Gov. Wolf relaxes spectator limits, will allow some fans at games
After months of back-and-forth battles between politicians and the courts, sports fans will be allowed to see their favorite teams in person after all this year, within limits.
Gov. Tom Wolf on Tuesday loosened his restrictions on venue gathering limits, which will allow spectators to attend games starting this weekend.
But it wasn't clear Tuesday how the change would affect high school sports throughout York County.
For outdoor events with an occupancy of 0-2,000 people, a 25% occupancy is allowed. For outdoor events with an occupancy of 2,001-10,000 people, 20% of occupancy is allowed, and for events with over 10,000 occupancy, 15% occupancy is allowed, up to 7,500 people, Wolf said.
For a high school football stadium with a 2,000-seat capacity, that means 500 people can attend.
It also means the Pittsburgh Steelers, Philadelphia Eagles and Penn State Nittany Lions can have 7,500 people in the stadiums for their games. The Steelers will host 5,500 fans on Sunday when they play the Eagles.
Penn State may allow family members to attend, but won't entertain fans as part of the Big Ten's return plan.
Indoor events with 0-2,000 people can have 20% occupancy. Indoor events with 2,001-10,000 capacity can have 15% occupancy and indoor events with over 10,000 capacity can have 10% occupancy, up to 3,750 people.
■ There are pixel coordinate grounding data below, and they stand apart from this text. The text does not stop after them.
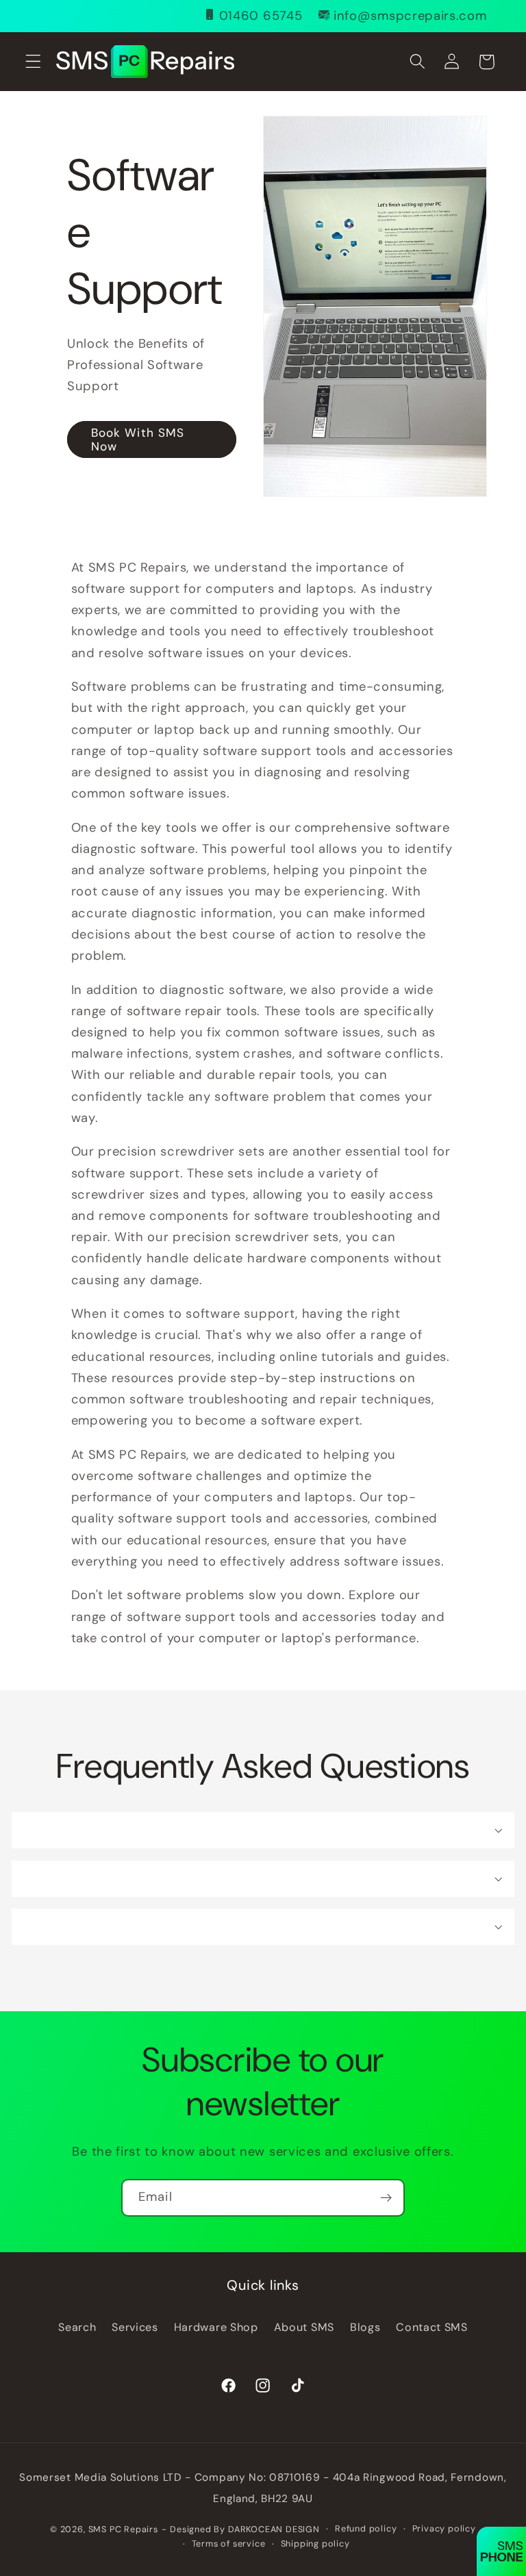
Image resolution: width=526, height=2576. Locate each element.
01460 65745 (261, 16)
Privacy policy (444, 2528)
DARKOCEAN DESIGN (274, 2529)
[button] (33, 61)
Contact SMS (432, 2327)
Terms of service (229, 2543)
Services (135, 2327)
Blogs (365, 2327)
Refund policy (366, 2528)
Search (77, 2327)
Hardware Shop (216, 2327)
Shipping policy (315, 2543)
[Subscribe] (385, 2198)
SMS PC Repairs (123, 2529)
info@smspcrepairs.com (410, 16)
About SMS (304, 2327)
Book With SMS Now (137, 438)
That means a high school gymnasium with a 1,000-seat capacity can have 200 people in the facility.
Venues must require event attendees to wear a mask and maintain social-distancing requirements.
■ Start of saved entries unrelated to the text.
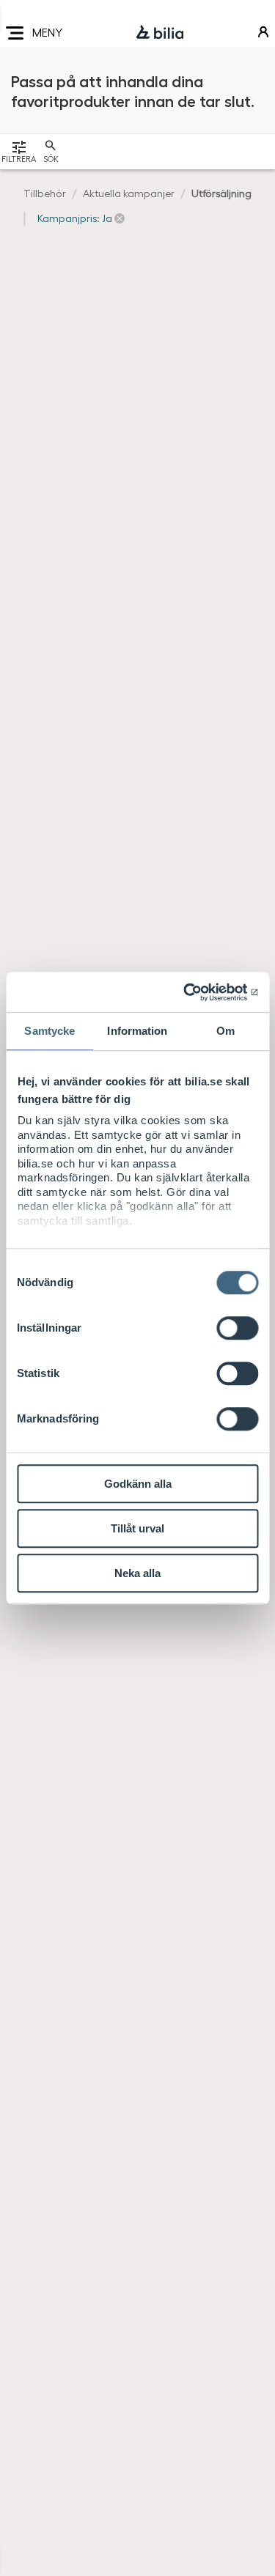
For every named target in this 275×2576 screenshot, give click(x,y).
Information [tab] (137, 1031)
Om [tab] (225, 1031)
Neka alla (137, 1573)
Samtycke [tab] (49, 1031)
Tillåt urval (137, 1528)
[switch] (237, 1328)
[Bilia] (159, 33)
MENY (47, 32)
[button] (81, 218)
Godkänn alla (138, 1483)
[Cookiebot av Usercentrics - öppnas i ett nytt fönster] (195, 992)
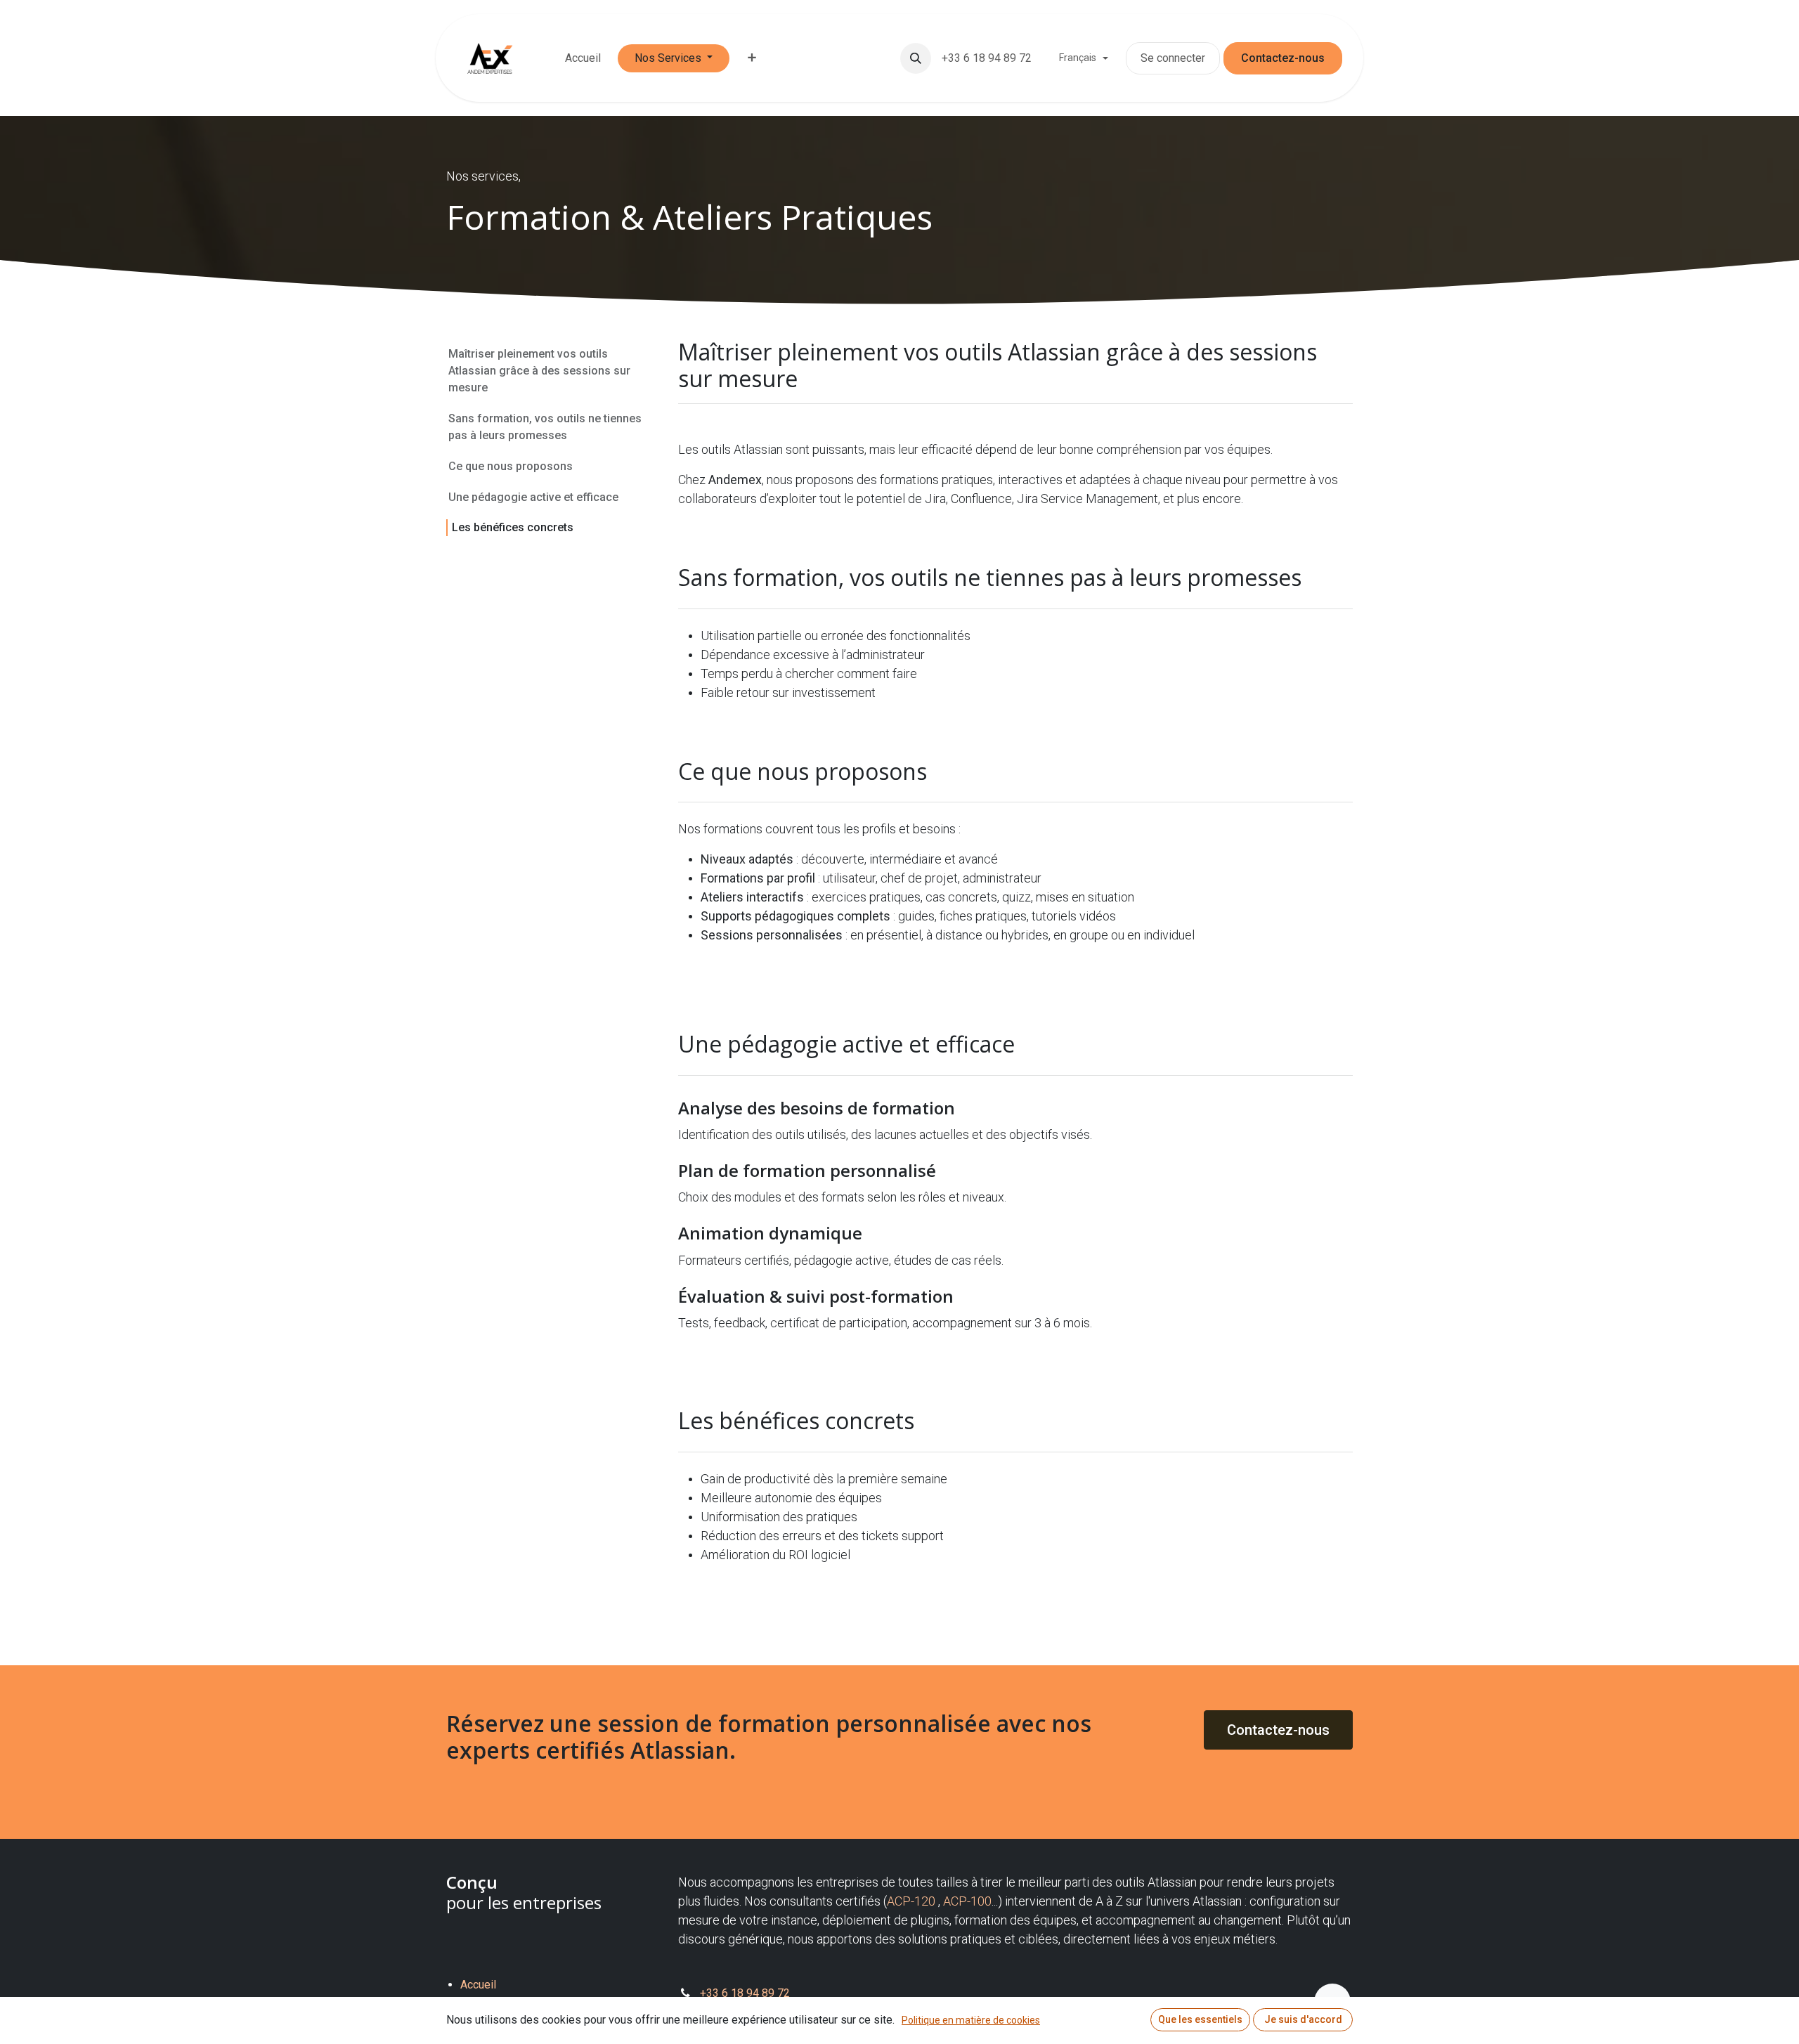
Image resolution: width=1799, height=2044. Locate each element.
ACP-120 (911, 1901)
The PIAA, which has repeatedly urged school districts to follow Wolf's more strict guidelines, released a statement after the updated spectator limits were announced. The statement detailed the new spectator limits and said that the priority when setting limits should be to ensure families can be in attendance to support and supervise athletes.
The announcement comes after a decision on Thursday by a federal appeals court restored the restriction limits of 250 people at outdoor events and 25 at indoor ones. This past month, a federal judge had ruled them unconstitutional.
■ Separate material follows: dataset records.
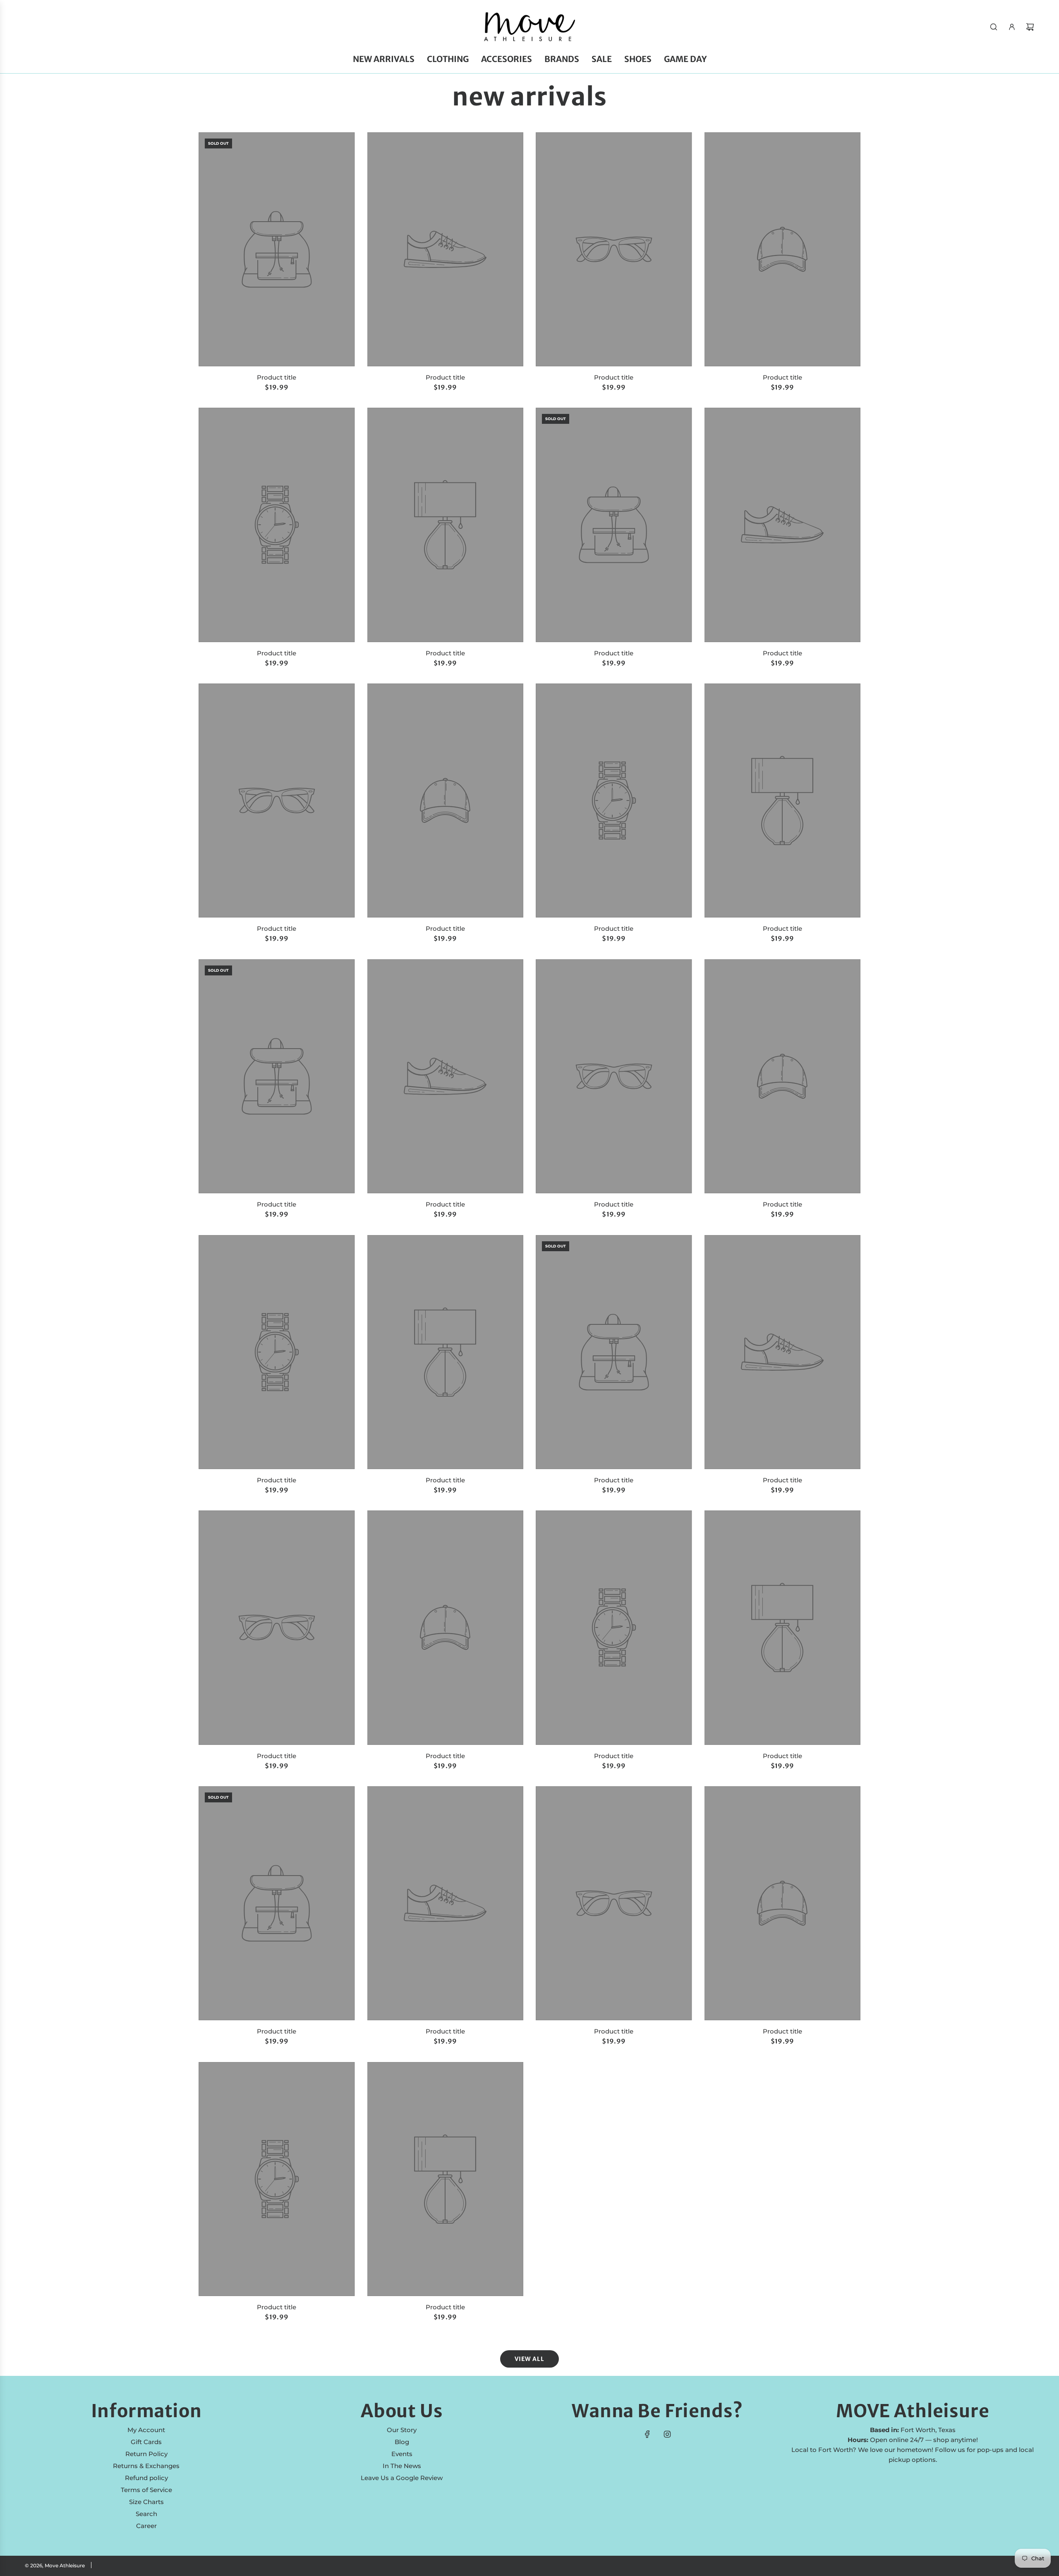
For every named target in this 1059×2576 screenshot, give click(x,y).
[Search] (994, 27)
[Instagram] (667, 2434)
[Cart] (1030, 27)
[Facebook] (647, 2434)
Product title (276, 377)
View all (529, 2359)
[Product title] (277, 249)
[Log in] (1012, 27)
The new limits will make it more likely that parents will be able to attend the games of their children. That had become a hot-button issue in the state.
The original restrictions also survived an attempt to pass a bill that would allow school districts to decide for themselves how many people would be allowed to attend events. The state House originally passed the bill 155-47 on Sept. 2. But an attempt to override Wolf's veto on Sept. 23 failed in the House.
While many across the state were happy to hear the restrictions had been eased, joy wasn't the only emotion present on Tuesday. Rep. Mike Reese, R-Mount Pleasant Township, released a statement where he voiced his displeasure with the timing of the update.
“While I am happy that more families will be able to unite to watch their loved ones engaged in school sports and activities, I am frustrated by Gov. Wolf’s nonsensical actions," Reese wrote. "Fall sports have been ongoing for several weeks and had the administration been more responsive, this could have and should have been addressed in August.”
Republicans have been regular critics of Wolf's COVID-19 restrictions.
Thursday's appeal ruling prevented multiple school districts in the area from increasing the number of fans allowed to attend games. Spring Grove planned to allow 665 spectators into its football stadium and 122 into its girls’ volleyball matches; West York's school board previously voted to increase crowd size to 25% of capacity for home athletic events inside and 50% for outside. Eastern York’s school board had voted to allow 312 spectators to attend football games and 108 spectators to attend girls’ volleyball matches.
West York planned an ad hoc meeting for Tuesday night to discuss the school district's plans for updating its spectator limit plan.
Administrators and athletic directors from multiple school districts in the area did not respond to requests to discuss their plans.
Wolf originally drew the ire of the scholastic sports community in August after he recommended that youth sports be postponed until 2021 when asked at an unrelated news conference about the potential for an increase to the outdoor limit for sports.
"The guidance from us, the recommendation is that we don't do any sports until Jan. 1," Wolf said.
That recommendation led to a delay in the fall sports season by the PIAA and constant confusion for school districts about how many spectators could attend games as the PIAA continues to tell schools to follow Wolf's restrictions.